Con casi 90 kilos y 1,61 de estatura, María (nombre que la joven ha elegido para proteger su anonimato en esta entrevista) no se encontraba a gusto con su cuerpo. Nunca se imaginaría que ese primer impulso a los 20 años que le llevó a forzar la expulsión de la comida para eliminar calorías vía esófago cambiaría radicalmente su vida. "No sé explicar por qué lo hice pero pronto se convirtió en un hábito del que no podía escapar. Me obsesioné y necesitaba pesarme continuamente. Cuando me di cuenta, estaba en 40 kilos, pero yo me veía bien", cuenta María.

La bulimia había calado en ella. Pasó de una 120 de pecho a menos de una 90, se compraba ropa en tiendas para niños, acudía con ansiedad a ultramarinos a hacer acopio de docenas de pasteles, galletas, leche y "otras porquerías". "Elegía lo que me resultaba más fácil para pegarme el atracón y después vomitar; siempre adoré los dulces", recuerda. Vomitar le daba seguridad, le aportaba autoestima porque sabía que al día siguiente volvería a entrar en la talla de pantalón que ella quería; o ésa era, al menos, la sensación que ella experimentaba tras devolver. Y así hasta seis veces al día.

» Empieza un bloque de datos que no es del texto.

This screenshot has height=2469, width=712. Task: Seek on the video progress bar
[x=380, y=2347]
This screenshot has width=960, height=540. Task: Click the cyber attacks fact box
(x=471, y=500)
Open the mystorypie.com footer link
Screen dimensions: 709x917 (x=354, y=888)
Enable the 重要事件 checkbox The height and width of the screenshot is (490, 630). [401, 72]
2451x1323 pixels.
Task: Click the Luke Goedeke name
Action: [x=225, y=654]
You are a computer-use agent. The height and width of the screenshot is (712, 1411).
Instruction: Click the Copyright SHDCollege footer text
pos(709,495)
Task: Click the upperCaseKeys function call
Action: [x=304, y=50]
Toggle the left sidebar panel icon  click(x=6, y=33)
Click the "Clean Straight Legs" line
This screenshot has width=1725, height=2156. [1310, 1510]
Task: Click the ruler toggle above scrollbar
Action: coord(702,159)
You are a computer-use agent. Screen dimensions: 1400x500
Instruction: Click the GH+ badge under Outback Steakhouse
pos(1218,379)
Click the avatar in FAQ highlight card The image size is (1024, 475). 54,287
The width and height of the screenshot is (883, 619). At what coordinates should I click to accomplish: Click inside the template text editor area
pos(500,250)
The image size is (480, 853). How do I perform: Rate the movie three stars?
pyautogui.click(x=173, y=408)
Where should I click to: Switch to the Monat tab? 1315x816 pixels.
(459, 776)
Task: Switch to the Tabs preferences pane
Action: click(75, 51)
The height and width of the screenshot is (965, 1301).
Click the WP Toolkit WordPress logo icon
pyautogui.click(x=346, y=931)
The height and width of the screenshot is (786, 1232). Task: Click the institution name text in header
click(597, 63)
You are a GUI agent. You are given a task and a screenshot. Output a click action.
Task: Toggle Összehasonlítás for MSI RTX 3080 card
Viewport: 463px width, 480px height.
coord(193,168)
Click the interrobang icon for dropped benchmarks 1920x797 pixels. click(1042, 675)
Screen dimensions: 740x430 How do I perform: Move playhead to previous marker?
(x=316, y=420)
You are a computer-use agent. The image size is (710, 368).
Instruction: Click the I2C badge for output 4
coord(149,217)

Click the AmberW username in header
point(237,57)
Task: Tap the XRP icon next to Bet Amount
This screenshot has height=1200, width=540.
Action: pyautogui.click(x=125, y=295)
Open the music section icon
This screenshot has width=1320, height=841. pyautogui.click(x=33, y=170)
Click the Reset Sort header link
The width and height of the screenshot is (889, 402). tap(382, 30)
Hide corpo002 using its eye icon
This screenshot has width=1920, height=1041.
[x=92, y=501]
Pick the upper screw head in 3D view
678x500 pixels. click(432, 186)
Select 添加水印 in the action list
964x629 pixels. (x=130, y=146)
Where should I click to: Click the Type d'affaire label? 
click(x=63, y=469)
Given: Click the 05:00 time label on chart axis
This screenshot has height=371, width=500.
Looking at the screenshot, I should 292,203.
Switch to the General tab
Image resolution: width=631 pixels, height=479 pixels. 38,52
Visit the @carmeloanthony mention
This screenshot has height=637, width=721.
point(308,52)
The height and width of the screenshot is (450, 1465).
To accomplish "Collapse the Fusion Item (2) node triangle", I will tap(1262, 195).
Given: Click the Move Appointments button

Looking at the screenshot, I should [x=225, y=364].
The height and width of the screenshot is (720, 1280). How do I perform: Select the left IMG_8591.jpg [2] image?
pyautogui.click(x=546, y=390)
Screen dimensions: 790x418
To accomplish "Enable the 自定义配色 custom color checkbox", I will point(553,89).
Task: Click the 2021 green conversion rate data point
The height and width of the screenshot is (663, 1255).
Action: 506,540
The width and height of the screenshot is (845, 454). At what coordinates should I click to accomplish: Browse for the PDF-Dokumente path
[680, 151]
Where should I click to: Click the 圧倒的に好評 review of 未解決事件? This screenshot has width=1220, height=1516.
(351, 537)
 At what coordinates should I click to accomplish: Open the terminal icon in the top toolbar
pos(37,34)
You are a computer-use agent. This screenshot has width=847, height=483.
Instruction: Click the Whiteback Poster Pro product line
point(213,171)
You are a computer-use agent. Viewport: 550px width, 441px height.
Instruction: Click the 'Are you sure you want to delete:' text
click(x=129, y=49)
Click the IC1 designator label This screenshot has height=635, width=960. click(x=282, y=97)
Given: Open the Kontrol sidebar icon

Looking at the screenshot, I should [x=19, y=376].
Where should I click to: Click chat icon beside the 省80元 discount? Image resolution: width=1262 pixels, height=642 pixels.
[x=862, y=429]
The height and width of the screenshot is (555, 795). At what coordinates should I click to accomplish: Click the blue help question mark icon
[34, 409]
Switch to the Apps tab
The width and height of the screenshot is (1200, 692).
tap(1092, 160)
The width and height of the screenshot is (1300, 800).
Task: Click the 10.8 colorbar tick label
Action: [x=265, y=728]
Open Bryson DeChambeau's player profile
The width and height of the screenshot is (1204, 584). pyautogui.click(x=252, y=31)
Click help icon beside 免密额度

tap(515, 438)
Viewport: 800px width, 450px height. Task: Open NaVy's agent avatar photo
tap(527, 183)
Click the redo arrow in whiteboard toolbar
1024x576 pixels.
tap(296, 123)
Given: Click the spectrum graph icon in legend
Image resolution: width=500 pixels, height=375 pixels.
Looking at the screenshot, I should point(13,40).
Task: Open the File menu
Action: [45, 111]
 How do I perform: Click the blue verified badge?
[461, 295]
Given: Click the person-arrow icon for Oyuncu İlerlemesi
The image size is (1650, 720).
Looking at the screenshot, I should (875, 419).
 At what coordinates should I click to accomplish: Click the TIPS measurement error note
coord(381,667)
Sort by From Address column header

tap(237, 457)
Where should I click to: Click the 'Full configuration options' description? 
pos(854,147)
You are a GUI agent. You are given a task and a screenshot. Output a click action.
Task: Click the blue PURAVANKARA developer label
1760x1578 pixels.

En medio de su continua lucha por digerir o expulsar los alimentos engullidos, llegó el involuntario ingreso hospitalario. "Estuve dos meses y medio ingresada en un psiquiátrico. Fue horrible. Sé que es una enfermedad mental pero no es fácil para enfermos de trastornos alimentarios convivir con gente que está mucho peor. Hablo de esquizofrenia, personas peligrosas e incluso individuos vinculados con asesinatos. Creo que deberíamos tener una asistencia distinta. Mi familia se iba hecha polvo cada vez que me visitaba y yo tenía miedo. Un día una chica, que era bastante agresiva, me dio un bofetón sin sentido", cuenta María. "En una de las recaídas estuve muy grave. Llegué al hospital muerta de frío, con el cuerpo lleno de moratones porque cuando vomitas mucho se te pone la piel fatal", relata la protagonista con una serenidad difícil de encajar para los ajenos a este tipo de trastornos. Las consecuencias de siete años sufriendo bulimia en su cuerpo son fatales. "Tengo el esófago quemado por los ácidos, los dedos deformes, me arreglé toda la dentadura... Tengo fuertes dolores de estómago y me he llegado a tomar 14 pastillas diarias". Consciente de que todavía no se ha recuperado al 100%, María se explica con frases que estremecen: "Para mí vomitar es un placer, incluso más que hacer el amor".